Natural T cell responses to PDLong1 and PDLong2. (A) IFNγ ELISPOT was used to measure T cell response toward PDLong1 and PDLong2 in tumor-infiltrating lymphocytes from melanoma patients. In 5 × 104 cells from 12 melanoma patients, the average number of IFNα-releasing cells in response to either PDLong1 or PDLong2 was measured. (B) Example of ELISPOT wells performed with TILs from two melanoma patients either without or with PDLong1 or PDLong2 peptides (C) Tumor-infiltrating lymphocytes were cultured for 5 h either without or with PDLong1 or PDLong2 before being analyzed for intracellular IFNγ/TNFα staining. (D) Example of IFNγ/TNFα staining of tumor-infiltrating lymphocytes from a melanoma patient in response to either without peptide or with PDLong1 or PDLong2.

Figure 4.

Stimulation of patient PBMCs with PDLong1 plus PDLong2 together with a DC vaccine.
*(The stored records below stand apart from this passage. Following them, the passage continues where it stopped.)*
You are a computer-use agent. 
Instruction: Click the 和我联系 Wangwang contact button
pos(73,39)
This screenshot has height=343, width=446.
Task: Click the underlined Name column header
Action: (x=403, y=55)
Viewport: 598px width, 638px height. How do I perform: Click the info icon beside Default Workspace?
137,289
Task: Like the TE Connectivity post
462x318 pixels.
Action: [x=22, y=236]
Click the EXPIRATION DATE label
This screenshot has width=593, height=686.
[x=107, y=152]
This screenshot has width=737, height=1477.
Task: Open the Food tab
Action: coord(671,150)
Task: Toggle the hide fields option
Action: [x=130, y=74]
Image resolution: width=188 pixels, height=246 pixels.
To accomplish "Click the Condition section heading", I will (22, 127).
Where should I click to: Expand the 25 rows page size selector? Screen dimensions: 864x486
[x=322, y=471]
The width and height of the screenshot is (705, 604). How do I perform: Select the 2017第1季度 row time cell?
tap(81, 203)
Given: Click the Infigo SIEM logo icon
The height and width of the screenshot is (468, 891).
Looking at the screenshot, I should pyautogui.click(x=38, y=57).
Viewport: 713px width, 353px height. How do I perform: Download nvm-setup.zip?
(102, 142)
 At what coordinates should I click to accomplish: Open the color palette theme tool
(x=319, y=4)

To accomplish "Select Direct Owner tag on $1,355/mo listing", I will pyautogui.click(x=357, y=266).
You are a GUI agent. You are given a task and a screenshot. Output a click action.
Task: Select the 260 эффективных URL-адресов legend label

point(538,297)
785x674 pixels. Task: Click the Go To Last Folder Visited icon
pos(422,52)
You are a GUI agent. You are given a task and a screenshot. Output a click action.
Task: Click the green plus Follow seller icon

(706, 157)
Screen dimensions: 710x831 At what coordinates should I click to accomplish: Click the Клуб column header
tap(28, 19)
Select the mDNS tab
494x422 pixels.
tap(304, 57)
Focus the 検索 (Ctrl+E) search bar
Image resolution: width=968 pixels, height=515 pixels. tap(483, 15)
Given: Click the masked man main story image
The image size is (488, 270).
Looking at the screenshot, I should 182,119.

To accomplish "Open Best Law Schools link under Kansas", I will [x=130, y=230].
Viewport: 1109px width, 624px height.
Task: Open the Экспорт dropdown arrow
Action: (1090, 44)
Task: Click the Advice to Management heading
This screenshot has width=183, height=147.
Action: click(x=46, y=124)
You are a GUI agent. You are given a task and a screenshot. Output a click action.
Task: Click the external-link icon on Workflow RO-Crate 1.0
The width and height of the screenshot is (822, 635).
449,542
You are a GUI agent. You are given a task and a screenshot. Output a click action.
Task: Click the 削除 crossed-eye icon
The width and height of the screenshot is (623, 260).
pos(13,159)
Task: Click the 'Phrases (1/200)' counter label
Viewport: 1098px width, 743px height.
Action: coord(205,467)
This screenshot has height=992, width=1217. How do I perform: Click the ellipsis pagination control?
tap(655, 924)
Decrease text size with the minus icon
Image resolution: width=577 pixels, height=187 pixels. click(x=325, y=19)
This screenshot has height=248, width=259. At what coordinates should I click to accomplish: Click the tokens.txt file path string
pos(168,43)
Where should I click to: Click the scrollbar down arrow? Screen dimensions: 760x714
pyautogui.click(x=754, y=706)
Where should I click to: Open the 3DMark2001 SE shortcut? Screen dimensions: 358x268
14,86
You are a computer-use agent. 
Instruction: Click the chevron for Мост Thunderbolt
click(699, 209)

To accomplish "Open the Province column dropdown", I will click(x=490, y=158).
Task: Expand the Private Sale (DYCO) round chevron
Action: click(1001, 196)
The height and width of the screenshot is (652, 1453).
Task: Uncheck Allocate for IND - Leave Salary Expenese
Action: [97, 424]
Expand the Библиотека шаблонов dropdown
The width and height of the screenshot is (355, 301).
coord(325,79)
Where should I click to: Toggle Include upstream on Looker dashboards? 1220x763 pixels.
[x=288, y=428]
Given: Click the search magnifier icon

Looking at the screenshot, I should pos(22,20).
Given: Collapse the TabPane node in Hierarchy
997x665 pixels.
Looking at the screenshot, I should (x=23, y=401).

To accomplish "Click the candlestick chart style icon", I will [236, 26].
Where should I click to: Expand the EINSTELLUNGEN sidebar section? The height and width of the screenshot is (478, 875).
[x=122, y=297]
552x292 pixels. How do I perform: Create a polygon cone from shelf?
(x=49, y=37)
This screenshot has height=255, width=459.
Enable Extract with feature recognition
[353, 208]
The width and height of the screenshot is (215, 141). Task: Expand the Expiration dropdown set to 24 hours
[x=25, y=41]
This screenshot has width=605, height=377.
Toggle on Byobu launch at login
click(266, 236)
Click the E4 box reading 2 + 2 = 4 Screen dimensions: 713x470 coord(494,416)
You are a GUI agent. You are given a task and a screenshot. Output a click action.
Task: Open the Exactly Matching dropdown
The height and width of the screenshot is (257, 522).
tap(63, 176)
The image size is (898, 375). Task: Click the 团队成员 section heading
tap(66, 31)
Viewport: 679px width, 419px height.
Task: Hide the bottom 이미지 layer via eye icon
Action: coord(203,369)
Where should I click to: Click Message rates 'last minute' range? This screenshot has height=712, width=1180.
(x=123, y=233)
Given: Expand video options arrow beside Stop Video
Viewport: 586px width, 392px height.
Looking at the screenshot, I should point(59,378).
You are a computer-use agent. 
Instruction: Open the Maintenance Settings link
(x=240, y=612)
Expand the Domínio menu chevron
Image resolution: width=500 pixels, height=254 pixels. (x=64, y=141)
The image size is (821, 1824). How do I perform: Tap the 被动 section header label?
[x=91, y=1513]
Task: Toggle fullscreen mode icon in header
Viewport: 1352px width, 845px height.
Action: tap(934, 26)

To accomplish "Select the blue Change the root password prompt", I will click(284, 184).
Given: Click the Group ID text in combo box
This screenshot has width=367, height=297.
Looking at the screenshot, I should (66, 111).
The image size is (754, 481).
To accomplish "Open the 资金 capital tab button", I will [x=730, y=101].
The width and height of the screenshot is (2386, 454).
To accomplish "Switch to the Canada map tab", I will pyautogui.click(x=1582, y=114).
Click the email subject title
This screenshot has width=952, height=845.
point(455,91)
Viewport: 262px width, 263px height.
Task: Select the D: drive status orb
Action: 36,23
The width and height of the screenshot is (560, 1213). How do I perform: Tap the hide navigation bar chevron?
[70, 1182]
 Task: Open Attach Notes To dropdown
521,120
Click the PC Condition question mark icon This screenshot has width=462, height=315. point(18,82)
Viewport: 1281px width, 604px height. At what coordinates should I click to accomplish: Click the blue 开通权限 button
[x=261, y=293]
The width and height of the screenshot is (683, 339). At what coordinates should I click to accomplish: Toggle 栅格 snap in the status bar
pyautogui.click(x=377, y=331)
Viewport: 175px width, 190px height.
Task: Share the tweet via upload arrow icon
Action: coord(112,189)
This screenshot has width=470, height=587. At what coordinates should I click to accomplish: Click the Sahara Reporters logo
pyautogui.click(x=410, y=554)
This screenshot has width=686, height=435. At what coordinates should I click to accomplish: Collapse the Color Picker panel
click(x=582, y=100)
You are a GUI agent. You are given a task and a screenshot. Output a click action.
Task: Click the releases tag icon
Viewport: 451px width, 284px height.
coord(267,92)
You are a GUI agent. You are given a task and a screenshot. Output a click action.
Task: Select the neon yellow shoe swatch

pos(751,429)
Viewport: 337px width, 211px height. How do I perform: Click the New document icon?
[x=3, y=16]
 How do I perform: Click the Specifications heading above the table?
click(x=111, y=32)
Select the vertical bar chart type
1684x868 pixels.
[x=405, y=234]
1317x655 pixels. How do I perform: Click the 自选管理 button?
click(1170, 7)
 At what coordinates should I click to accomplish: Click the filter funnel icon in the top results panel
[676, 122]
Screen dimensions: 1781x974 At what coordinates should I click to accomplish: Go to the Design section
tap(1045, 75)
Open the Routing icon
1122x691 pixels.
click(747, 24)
At days 16–20, after two stimulations with DCvacc and two stimulations with either an irrelevant control peptide or PDLong1 plus PDLong2 peptide, the percentage of cells that released TNFα/INFγ in response to DCvacc was identified by flow cytometry. Percentages of DCvacc-reactive CD4+ T cells (A) and CD8+ T cells (B) in cultures of PBMCs taken from eight melanoma patients before vaccination (baseline) and after four vaccinations.

Figure 5.

Comparison of cytokine secretion in supernatants from cultures of cells from four patients. Supernatants from cultures either co-stimulated with an irrelevant control peptide or with PDLong1 plus PDLong2 were collected on the day of analysis of DCvacc-reactive T cells so that the presence of INFγ (A), IL-6 (B), or TFGβ (C) could be measured. (D) In addition, the total numbers of cells were counted after the second stimulation with either HIV or PDLong1 plus PDLong2 epitopes.